Андрей Павлович, наконец, вынимает нос из стакана и сообщает, что для истинных либертарианцев кризис – это… это как насморк. Если насморк лечить, то он проходит через неделю, а если не лечить, то – через семь дней.

– После этого – не значит вследствие этого, – возвещает он.

– Ничего не понимаю, – растерянно говорит Аля.

Андрей Павлович обращает благосклонный взгляд на нее.

Брызжут бликами толстенные стекла очков.

– Ну, это нормально, – неторопливо кивает он. – Это, можно сказать, состояние всей мировой аналитики: тихая паника, переходящая в полный бардак. Только вы откровенно признаетесь в том, что не понимаете, а аналитик, если ему задать такой же вопрос, будет долго и красиво рассказывает о ставке рефинансирования, о токсичных деривативах и прочих мало понятных вещах. Однако суть – та же самая…

Обстановка несколько накаляется. Ерофей, который два дня назад прилетел из Америки, весело говорит:

– А вы знаете, как протекает кризис у них? Квартиры подешевели вдвое, машины – втрое, бензин – в чуть не в четыре раза, клянусь… Причем, зарплаты, подчеркиваю, остались на прежнем уровне…

– Так где же кризис? – интересуется Аля.

– Вот и я тоже спрашиваю у них: где же кризис? Ну как же, отвечают, а вот – в газетах, по радио, по телевидению… Американцы как дети: верят всему, что им говорят.

Происходит бурное столкновение мнений. Валентин, устроившийся во главе стола, высказывается в том духе, что правильно, никакого кризиса нет, нам просто показывают грандиозный спектакль, в действительности же идет перераспределение глобальных ресурсов, тотальная экономическая война, к власти рвутся новые мировые элиты. А то, что мы воспринимаем это как кризис, ну так всегда: паны дерутся – у холопов чубы трещат.

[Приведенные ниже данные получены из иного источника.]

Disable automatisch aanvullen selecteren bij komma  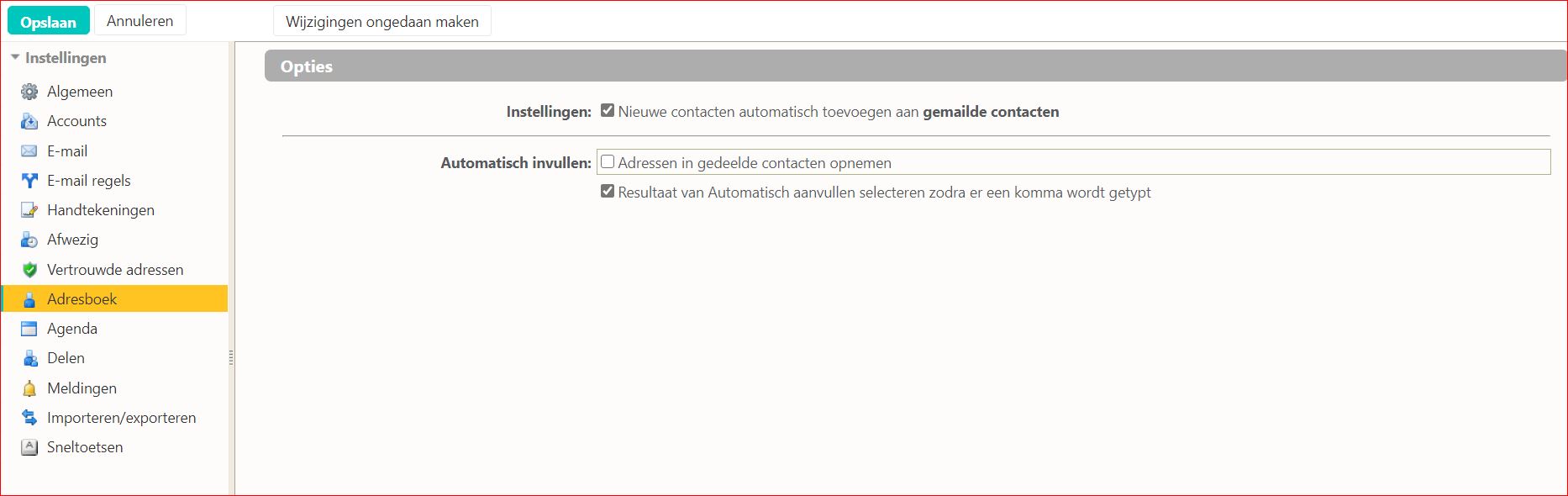click(x=608, y=191)
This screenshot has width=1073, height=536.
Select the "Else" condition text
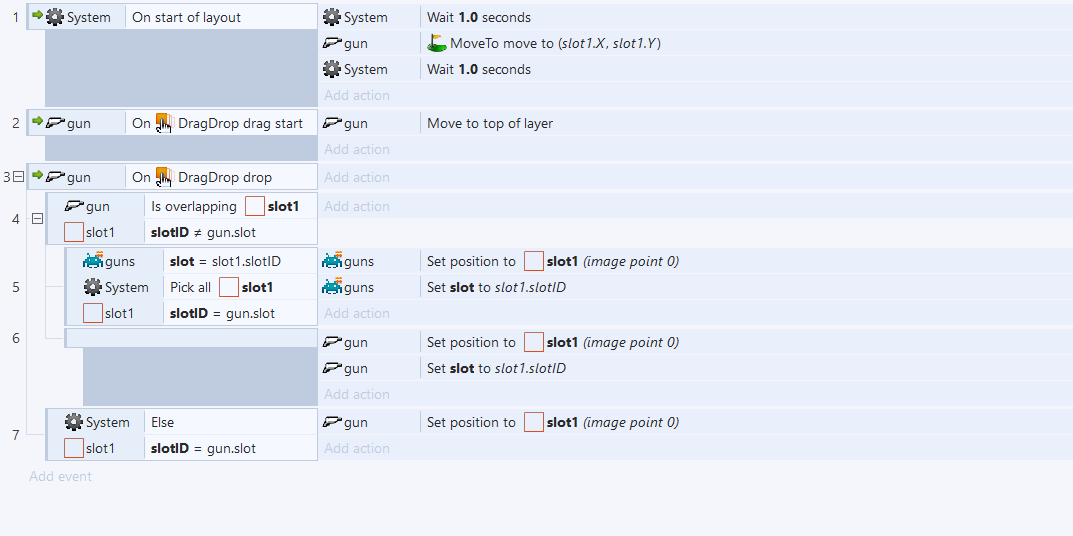coord(163,422)
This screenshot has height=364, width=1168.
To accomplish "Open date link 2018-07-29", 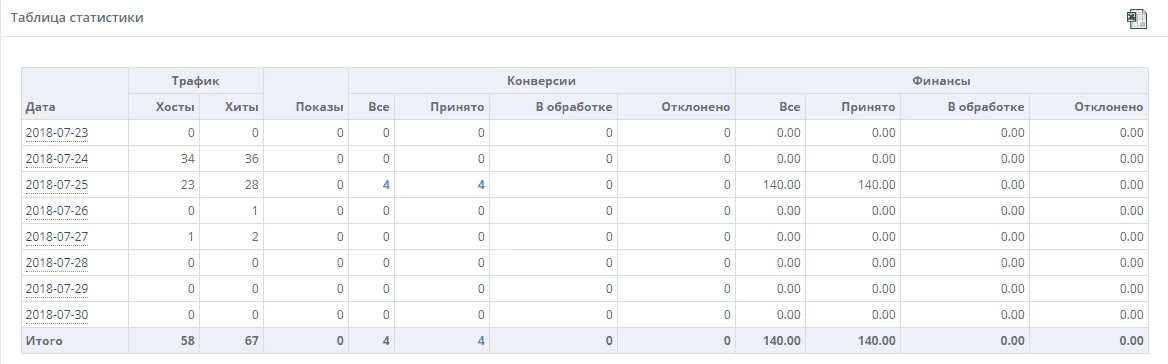I will (x=57, y=289).
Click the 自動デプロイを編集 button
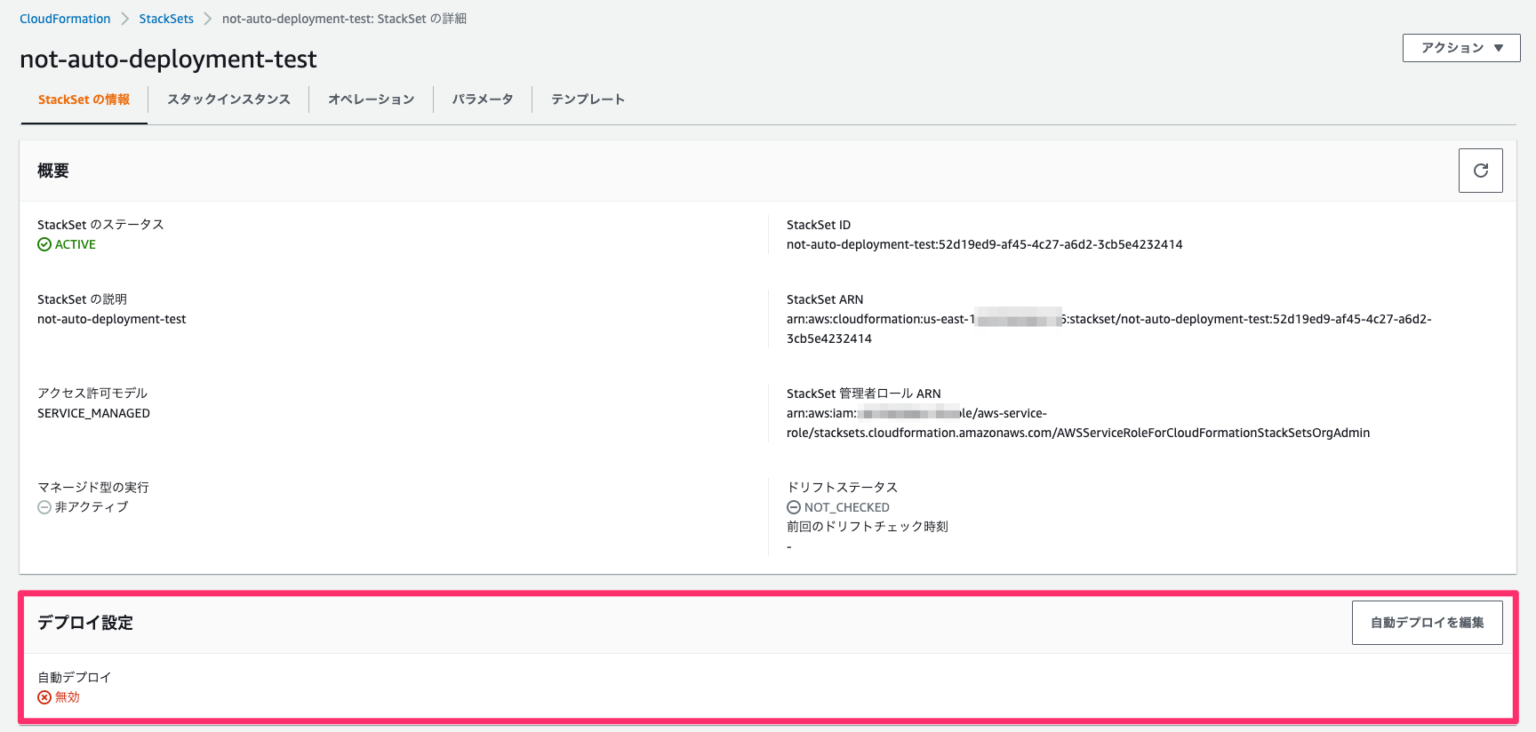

В свою очередь, Андрей Павлович, решительно отодвигая стакан, заявляет, что порочна вся современная банковская система. Когда мы сдаем, к примеру, в камеру хранения на вокзале велосипед, мы же тем самым не предоставляем дежурному право ездить на нем. Пусть даже он согласен за это платить. Однако же мы не платим банку за хранение наших денег, напротив мы требуем, чтобы банк платил нам. То есть, на самом деле деньги мы не храним, а сдаем их как бы в аренду и получаем соответствующий процент. Вот это тотальное ростовщичество и уродует экономику.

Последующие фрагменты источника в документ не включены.